Excerpt from Chapter 12 of Ginger’s Heart, a modern fairytale, by Katy Regnery. All rights reserved. Used with permission.
An hour later they stopped by the Glenn River, eight miles downriver from Ginger’s house and two from the distillery where Cain had partied last night.
“We should water them,” he said, reining in Thunder and dismounting with the ease of a lifelong horseman.
She reined in Heath, who nickered in protest, and grinned down at Cain who reached up for her. His hands lingered for an extra moment on her hips as she slid down the front of his body. Leaning her head back, she stared up at him, daring him to pull her closer, to kiss her, to admit that this whole “friends” thing was bullshit on fire. But, he clenched his jaw, cleared his throat and dropped his hands.
“Thanks,” she murmured, her voice husky in her ears as he stared down at her, his eyes flinty and dark.
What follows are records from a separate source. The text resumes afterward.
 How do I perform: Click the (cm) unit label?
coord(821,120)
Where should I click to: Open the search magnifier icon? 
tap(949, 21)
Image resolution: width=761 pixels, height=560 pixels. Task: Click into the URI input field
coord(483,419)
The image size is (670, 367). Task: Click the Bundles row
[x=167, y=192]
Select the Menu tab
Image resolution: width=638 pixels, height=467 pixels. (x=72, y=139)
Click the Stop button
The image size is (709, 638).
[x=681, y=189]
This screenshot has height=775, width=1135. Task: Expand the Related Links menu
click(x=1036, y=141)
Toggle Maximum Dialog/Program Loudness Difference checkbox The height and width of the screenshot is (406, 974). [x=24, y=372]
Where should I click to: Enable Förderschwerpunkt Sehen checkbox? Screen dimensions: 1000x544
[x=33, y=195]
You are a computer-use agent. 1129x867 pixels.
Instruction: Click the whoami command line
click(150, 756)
Taking Heath’s reins with a grunt, he turned away from her, leading the horses to the river’s edge and leaving her to follow behind. She leaned down to pick up a flat stone and skipped it across the slow moving water.
“Not bad,” said Cain.
“You were always the best.”
“Nah,” he said. “Woodman was better.”
“Nope,” she countered, picking up another stone. “Woodman was good, but you were better. Remember that Fourth of July that you skipped eleven times? Eleven times. It was a record.”
Satisfied that the horses were calm and drinking their fill, Cain leaned down and grabbed a rock of his own, skipping it over the dark water.
“Wow!” she said, clapping lightly. “You’ve still got the touch!”
He turned to her, grinning. “You always get excited about the littlest things. What’s it like gettin’ a kick out of everythin’, Gin?”
“What’s it like gettin’ a kick out of nothin’, Cain?” she asked, her voice full of sass.
“I’m gettin’ a kick out of you right now, princess.”
A charge zapped between them as the words left his mouth, and her breath hitched and held for just a moment, but she looked down and picked up another rock. She was enjoying today too much to go back to Awkwardland.
She skipped her rock, which sunk after three measly hops.
“Remember when you saved my Cabbage Patch doll from certain doom in this river?” she asked him.
He screwed up his face as her. “Wasn’t me. Must have been Woodman.”
“It was you!” she insisted. “Not Woodman!”
“Savin’ a dolly? Please. That has Woodman written all over it. I couldn’t have cared less if it drowned.”
“But I cared,” she said softly. “Which is why you saved it.”
“Fine. Have it your way,” he said, sitting down on a large rock near the water’s edge.
She sighed, squatting down to wash her hands in the clear water before looking back at him. “Why do you do that?”
“Let Woodman take credit for all the good things?”
He shrugged, looking away from her, out at the water. “I don’t.”
“You just did. Twice.”
He sighed, giving her a long-suffering look. “If somethin’ good happened, chances were, it was Woodman’s doin’.”
“How do you figure?”
“He’s the better man, Gin,” said Cain, his eyes severe, his words deliberate.
She stood up slowly, turning her body completely to face him. “Do you really believe that?”
He looked away. “It’s the truth.”
“Cain. Cain, look at me.” Her words didn’t feel like enough so she beseeched him with her eyes too. “You’re just as good a man as he is.”
“Ha!” scoffed Cain, standing up and moving away from her. “Not in this life, princess.”